Answer: Your balance on file for Q2-2026 is $1,840,000 (source: internal ledger).
The latest investor update lists a monthly burn of $95,000 (source: web).
That's about 19.4 days... — i.e. roughly 19 months of runway.

Walk the tool calls after the fact

The same data is on the report tree once the run finishes — useful for audit logs, not just live UI. Tool dispatches are child nodes on report.children; filter by type === "tool" to isolate the leaf tool calls.

import type { ToolCall } from "@warlock.js/ai";

const toolCalls = report.children.filter((c): c is ToolCall => c.type === "tool");

for (const call of toolCalls) {
  console.log(
    `${call.name} (trip ${call.tripIndex}) ` +
    `input=${JSON.stringify(call.input)} → ${JSON.stringify(call.output)} ` +
    `[${call.status}, ${call.duration}ms]`,
  );
}

When a tool fails mid-research

If web_search throws (network blip, rate limit), the agent doesn’t crash. It records the error on that ToolCall, appends a tool-result message telling the model the call failed, and keeps looping up to maxTrips. The model can retry with a different query or fall back to stating what it couldn’t verify.

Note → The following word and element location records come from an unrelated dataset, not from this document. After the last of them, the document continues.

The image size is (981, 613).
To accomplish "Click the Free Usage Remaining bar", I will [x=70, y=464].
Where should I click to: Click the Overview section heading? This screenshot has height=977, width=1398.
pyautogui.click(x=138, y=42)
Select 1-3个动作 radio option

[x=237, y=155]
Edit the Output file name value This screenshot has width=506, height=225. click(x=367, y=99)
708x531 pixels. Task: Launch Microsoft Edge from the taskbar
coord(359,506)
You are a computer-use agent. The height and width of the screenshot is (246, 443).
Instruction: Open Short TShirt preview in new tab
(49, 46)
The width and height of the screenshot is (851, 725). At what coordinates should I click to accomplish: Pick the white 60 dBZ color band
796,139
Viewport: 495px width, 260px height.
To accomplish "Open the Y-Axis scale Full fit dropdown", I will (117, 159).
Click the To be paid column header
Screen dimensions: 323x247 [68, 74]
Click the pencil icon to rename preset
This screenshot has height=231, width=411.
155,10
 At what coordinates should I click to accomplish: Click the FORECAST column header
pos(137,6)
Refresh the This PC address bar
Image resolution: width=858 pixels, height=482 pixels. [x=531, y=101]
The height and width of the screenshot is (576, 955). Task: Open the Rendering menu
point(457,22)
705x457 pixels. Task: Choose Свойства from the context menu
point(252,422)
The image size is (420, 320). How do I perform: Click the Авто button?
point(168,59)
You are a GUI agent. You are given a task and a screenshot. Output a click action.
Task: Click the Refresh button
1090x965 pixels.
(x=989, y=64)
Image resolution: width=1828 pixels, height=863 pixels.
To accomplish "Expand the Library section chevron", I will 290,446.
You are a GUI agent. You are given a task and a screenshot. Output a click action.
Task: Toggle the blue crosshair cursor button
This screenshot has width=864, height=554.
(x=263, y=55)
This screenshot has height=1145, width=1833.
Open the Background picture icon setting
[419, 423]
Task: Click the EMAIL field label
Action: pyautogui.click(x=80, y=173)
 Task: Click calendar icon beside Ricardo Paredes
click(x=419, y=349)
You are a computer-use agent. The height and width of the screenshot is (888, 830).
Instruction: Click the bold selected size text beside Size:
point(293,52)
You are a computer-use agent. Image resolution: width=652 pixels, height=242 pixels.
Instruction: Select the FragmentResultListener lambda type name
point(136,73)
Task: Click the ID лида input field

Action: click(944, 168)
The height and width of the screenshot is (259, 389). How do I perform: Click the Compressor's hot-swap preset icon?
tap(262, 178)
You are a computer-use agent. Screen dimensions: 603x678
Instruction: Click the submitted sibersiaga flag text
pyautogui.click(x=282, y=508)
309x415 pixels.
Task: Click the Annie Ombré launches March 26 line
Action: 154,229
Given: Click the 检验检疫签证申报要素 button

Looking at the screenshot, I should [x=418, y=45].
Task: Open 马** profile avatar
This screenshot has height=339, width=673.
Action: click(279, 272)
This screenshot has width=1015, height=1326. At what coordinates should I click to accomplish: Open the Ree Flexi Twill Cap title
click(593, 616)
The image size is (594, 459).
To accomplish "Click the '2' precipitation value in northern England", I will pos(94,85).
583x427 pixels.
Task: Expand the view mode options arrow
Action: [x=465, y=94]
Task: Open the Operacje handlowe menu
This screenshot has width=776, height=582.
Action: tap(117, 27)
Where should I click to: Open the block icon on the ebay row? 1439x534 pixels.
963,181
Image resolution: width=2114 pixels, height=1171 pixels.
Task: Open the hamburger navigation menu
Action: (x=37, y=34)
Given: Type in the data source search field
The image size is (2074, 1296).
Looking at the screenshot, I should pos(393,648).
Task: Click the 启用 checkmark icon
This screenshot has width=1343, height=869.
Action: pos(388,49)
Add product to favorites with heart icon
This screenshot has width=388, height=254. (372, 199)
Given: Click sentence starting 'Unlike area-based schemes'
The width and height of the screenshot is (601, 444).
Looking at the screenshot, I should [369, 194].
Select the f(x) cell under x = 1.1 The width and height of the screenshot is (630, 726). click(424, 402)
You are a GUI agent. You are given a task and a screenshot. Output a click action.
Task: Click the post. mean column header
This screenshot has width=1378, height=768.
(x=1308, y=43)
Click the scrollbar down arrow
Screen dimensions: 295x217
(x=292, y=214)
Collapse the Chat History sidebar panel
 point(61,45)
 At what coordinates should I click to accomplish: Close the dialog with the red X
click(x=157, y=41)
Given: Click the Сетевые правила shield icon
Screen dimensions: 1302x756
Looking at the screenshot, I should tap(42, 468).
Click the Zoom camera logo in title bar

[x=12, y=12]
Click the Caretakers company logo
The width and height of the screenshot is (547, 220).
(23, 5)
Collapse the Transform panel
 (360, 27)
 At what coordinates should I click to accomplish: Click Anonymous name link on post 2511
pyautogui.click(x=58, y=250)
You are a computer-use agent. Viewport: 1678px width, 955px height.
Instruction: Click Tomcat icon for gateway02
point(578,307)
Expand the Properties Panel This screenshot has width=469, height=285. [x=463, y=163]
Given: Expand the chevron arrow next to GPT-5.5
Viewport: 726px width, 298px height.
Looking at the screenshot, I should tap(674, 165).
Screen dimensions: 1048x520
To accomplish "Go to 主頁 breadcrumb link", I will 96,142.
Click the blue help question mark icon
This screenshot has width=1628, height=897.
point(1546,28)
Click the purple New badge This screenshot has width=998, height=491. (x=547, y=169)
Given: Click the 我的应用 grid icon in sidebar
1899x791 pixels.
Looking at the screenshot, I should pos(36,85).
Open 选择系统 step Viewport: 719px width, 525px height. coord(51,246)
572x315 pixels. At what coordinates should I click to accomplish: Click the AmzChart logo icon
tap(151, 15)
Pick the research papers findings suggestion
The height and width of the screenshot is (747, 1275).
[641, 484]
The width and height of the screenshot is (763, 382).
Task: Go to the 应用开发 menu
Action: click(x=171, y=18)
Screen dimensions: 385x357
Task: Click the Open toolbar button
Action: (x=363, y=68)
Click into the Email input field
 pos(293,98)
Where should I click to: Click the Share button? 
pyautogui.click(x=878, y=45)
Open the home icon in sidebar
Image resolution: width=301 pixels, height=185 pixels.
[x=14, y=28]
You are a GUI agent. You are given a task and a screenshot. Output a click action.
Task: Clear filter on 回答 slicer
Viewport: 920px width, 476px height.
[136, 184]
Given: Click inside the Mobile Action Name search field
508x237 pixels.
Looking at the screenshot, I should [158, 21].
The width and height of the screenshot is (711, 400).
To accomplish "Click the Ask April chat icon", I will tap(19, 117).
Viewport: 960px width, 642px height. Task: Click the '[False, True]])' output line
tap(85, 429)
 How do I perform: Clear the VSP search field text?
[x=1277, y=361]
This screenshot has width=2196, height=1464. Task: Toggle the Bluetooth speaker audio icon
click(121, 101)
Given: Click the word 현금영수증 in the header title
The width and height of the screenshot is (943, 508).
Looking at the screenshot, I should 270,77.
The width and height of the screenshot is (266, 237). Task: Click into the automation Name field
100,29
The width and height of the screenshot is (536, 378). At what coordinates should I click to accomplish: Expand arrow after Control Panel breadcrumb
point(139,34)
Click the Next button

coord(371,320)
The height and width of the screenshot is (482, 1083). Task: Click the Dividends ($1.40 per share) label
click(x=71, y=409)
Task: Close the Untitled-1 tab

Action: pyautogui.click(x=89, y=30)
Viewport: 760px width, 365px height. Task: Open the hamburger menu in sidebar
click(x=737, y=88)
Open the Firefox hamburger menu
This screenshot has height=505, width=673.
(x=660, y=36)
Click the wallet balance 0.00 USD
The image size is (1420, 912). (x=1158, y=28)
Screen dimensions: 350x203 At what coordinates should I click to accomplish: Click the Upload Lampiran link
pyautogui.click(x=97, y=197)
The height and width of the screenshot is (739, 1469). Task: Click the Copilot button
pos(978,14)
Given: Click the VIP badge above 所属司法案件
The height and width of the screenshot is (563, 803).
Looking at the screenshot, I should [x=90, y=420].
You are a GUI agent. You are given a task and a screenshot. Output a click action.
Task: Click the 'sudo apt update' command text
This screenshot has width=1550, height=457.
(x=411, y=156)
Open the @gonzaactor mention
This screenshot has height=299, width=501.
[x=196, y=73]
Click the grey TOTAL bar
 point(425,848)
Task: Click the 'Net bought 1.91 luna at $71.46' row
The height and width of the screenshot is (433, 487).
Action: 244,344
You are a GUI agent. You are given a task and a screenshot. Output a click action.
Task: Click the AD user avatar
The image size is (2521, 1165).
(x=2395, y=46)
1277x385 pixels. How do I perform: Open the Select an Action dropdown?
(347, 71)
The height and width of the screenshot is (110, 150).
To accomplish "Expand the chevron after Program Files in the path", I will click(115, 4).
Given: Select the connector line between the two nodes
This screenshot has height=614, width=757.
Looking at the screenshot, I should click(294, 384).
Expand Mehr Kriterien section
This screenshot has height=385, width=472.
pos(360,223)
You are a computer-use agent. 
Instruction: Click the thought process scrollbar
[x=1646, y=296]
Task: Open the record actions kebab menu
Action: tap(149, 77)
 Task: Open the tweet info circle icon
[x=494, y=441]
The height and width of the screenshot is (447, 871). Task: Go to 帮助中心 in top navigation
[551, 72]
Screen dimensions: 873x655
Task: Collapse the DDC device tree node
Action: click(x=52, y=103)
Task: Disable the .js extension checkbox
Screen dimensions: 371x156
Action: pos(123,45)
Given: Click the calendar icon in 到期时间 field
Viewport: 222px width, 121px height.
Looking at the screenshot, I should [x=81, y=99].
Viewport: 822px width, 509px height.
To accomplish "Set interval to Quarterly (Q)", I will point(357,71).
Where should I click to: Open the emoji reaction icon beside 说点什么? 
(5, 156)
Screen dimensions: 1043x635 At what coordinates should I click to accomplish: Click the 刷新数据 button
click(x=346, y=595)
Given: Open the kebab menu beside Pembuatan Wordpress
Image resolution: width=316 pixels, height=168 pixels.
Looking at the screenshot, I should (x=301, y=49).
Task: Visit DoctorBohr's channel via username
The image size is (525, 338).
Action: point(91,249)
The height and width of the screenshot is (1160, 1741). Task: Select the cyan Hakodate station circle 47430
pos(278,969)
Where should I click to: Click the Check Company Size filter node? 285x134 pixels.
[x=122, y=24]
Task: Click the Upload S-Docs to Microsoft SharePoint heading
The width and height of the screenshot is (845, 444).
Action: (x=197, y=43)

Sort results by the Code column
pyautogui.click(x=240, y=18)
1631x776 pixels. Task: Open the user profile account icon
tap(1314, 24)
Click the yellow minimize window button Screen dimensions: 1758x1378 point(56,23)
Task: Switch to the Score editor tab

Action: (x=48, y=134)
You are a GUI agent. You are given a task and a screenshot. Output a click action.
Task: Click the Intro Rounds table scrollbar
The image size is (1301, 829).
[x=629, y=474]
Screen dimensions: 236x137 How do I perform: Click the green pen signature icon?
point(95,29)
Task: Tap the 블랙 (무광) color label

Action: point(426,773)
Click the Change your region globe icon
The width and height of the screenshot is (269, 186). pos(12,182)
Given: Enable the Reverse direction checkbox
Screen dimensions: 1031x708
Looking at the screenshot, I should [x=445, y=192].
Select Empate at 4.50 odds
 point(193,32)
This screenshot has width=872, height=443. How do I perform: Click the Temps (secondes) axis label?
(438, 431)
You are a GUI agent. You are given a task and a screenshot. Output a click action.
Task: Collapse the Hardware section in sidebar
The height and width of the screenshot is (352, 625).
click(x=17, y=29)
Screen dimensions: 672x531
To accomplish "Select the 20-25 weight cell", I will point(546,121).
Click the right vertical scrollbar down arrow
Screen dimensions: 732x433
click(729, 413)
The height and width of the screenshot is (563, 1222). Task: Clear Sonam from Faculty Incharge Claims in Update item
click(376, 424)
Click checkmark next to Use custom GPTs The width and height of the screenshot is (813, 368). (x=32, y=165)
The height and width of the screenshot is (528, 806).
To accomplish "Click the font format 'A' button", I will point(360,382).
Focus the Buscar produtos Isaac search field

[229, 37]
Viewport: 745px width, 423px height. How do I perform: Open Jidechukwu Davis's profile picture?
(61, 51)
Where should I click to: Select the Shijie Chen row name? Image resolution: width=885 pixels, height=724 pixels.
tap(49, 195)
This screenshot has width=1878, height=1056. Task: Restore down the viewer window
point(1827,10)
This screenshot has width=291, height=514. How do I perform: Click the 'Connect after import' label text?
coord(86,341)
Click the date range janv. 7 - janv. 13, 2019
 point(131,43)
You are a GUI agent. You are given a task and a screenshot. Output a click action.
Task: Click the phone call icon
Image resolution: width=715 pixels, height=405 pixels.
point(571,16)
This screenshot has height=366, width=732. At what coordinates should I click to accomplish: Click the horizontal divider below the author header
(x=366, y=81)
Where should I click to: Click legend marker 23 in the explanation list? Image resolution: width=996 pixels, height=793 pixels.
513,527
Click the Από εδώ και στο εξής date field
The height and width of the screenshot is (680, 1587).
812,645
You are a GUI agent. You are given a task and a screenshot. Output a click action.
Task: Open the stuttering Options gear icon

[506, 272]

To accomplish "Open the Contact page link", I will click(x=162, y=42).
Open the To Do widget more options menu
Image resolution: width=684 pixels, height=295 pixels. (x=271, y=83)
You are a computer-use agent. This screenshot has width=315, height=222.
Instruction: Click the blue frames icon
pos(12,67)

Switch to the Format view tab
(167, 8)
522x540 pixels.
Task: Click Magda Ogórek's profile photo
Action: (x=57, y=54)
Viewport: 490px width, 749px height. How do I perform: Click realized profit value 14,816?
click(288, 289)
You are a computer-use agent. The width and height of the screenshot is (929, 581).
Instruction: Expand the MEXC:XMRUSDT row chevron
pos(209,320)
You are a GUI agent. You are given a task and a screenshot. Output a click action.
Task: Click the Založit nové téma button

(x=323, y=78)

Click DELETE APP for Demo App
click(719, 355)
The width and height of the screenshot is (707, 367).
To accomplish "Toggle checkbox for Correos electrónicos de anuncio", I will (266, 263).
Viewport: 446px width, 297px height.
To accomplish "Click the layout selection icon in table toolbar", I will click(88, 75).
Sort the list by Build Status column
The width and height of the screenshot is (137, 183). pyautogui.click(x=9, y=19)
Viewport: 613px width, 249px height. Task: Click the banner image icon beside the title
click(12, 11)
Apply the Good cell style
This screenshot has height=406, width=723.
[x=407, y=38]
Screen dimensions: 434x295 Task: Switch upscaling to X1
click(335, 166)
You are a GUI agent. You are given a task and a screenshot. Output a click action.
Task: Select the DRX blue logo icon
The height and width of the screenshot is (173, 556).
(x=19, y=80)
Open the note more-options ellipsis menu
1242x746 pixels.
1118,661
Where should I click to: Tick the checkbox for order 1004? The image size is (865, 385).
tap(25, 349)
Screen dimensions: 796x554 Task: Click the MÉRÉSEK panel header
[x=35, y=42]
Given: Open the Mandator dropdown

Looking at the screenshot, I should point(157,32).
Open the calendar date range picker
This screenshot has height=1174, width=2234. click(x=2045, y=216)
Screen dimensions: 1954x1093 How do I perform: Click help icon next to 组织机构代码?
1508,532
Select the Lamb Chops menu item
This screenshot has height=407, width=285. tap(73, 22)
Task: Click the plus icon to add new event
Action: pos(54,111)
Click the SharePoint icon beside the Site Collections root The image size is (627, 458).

execute: async ({ query }) => {
  const hits = await searchClient.search(query, { limit: 3 });
  if (hits.length === 0) {
    // Returning an empty-but-valid result is gentler than throwing —
    // the model reads "no results" and adapts instead of seeing an error.
    return { results: [], note: "no results found" };
  }
  return { results: hits.map((h) => ({ title: h.title, snippet: h.snippet, url: h.url })) };
},

Inspect any failure post-hoc on the failed tool node’s error — find it via report.children.filter((c) => c.type === "tool").

Production notes

action is for humans, description is for the model. Keep description precise enough that the model picks the right tool; keep action short and present-tense for the UI. The framework resolves a function-form action against the validated input at emit time, so consumers receive a plain string.
agent.tool.called payload is the ToolCall itself plus a tool meta. It carries status, duration, input, and output — everything you need for both a live spinner and a persisted audit row, in one event.
Bound the loop with maxTrips. A research agent that can call three tools repeatedly is exactly the shape that benefits from a cap. If the model exhausts it while still requesting tools, the run ends with an AgentMaxTripsError on result.error — distinguishable from a real answer.
Prefer graceful tool results over throws for recoverable cases. “No results” or “not found” as data lets the model adapt within the same run; reserve throwing for genuine failures the model can’t reason around.
The live events and the final report tree are the same data, different timing. Drive the UI from agent.tool.* events during the run; reconcile and persist from report.children (filtered to type === "tool") after it. You don’t need to buffer events yourself to get the final picture.